The exhibitions also incorporate contemporary artistic interventions that relate directly to the collections or have been created in response to them, such as the large installation Township Wall by António Ole and a dress designed as a work of art by fashion artist Cynthia Schimming. There are also spectacular interiors, such as the elliptical listening room for ethnomusicology and the hall designed by Pritzker Prize winner Wang Shu for the Museum für Asiatische Kunst.

The collections and the objects on display are presented and commented on from a variety of viewpoints. From the beginning, the curators sought to achieve and implement a multi-perspectival view. This meant that cooperation with partners in other countries and with members of source communities was an integral part of the exhibition concept.

But the museums are not only presenting ongoing, cooperative research into the objects and using new exhibition and education concepts; they are also addressing the history of their own collection as well as current post-colonial topics. The critical assessment of an object’s provenance and the context of its acquisition, and of its entrenchment in colonial history, are all part of the narrative in the Humboldt Forum and they will continue to shape the work done on our collections.

The aim of the exhibition in the Humboldt Forum is to juxtapose multiple perspectives on the objects and their stories in ways that are both visible and audible, and to make the experience as participatory and inclusive as possible. Communication therefore plays a major part in the design of the two museums' new presentations; for example, the consistent use of graphics and digital media as well as clearly designated areas for families, children, and young people.
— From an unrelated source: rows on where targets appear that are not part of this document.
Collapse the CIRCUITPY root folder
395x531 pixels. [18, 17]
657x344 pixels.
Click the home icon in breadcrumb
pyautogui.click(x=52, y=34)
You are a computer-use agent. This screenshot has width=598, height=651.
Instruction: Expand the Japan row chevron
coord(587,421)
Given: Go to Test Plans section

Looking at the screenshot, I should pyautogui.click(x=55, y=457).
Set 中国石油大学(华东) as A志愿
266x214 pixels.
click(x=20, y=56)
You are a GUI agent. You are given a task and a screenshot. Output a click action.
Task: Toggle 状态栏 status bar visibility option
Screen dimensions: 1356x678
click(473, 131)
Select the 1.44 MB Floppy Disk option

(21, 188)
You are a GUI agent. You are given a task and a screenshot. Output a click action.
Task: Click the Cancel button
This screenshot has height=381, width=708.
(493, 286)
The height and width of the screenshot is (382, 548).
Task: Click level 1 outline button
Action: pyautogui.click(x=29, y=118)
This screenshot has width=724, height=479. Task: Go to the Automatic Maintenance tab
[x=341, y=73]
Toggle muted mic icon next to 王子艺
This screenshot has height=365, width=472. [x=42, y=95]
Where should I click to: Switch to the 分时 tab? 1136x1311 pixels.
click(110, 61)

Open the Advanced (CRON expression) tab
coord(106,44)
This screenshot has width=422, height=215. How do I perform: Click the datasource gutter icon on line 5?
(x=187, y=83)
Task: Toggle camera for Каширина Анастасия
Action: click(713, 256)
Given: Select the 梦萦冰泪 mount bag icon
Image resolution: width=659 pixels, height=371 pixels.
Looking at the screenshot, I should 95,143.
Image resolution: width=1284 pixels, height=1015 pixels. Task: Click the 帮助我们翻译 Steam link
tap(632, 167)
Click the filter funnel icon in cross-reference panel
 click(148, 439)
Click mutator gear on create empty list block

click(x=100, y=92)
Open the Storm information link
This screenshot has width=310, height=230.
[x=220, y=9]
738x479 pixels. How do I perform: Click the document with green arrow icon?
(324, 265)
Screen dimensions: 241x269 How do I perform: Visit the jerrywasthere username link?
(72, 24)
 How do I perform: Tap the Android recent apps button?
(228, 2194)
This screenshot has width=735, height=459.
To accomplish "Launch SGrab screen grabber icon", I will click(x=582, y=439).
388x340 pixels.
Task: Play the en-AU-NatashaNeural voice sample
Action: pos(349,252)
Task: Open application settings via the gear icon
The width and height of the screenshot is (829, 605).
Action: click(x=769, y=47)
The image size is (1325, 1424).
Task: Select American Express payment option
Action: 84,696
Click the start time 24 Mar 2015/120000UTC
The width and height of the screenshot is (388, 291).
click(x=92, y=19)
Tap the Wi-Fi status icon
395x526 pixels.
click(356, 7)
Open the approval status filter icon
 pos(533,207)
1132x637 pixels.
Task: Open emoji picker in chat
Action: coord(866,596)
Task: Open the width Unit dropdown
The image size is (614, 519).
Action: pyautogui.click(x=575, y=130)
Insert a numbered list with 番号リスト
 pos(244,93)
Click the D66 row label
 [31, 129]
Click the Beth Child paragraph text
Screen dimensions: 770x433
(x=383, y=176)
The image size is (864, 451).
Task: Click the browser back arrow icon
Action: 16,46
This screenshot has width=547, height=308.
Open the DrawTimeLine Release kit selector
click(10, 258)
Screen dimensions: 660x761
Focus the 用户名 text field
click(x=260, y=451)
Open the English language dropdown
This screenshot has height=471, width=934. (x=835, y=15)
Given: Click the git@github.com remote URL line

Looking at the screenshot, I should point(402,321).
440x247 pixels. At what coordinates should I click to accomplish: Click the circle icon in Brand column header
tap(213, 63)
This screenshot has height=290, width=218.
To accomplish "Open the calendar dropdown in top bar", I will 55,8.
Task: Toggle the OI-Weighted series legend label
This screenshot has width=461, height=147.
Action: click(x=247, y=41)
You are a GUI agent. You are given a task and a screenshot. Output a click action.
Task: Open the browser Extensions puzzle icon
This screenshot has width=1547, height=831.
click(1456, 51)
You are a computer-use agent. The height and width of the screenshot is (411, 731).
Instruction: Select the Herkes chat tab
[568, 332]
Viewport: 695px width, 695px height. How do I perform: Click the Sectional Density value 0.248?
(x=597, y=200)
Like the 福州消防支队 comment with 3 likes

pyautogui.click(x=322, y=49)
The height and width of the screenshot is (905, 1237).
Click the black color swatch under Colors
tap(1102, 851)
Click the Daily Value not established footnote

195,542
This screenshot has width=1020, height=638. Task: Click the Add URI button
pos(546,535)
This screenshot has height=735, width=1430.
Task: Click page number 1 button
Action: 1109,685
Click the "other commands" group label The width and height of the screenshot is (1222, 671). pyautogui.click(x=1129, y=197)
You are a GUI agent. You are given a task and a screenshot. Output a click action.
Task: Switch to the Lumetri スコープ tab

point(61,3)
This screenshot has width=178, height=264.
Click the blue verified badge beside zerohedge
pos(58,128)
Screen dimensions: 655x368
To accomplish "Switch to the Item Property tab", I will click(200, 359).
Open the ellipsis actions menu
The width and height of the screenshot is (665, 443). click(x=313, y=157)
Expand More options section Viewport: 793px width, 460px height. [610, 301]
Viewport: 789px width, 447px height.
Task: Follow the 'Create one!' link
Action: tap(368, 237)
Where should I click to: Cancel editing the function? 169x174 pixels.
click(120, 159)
The architecture of the permanent exhibition, conceived and designed by Ralph Appelbaum Associates in collaboration with the curators, was required to be as flexible and portable as possible. This has been achieved by using a modular system. It allows, on the one hand, for spacious, lofty halls with weighty, large objects. On the other, it can be used to create classic object-centered exhibition areas furnished with showcases and plinths, as in the sections on "Sacred Art in China and Japan" and the "Art of Buddhism in South Asia."

In addition, both museums offer the visitor access to open storage areas and study collections. The contents are organized along thematic lines in an environment with the feel of a museum storage depot, created by presenting the objects at a high density in large showcase structures. These sections underline the importance of collections as the basis of every museum, the resource from which exhibitions and other projects can be created in ever new and changing ways. Here too, the presentation does not omit to consider the history of the collection itself and the ways in which it was collected – and thus the provenance of the exhibits.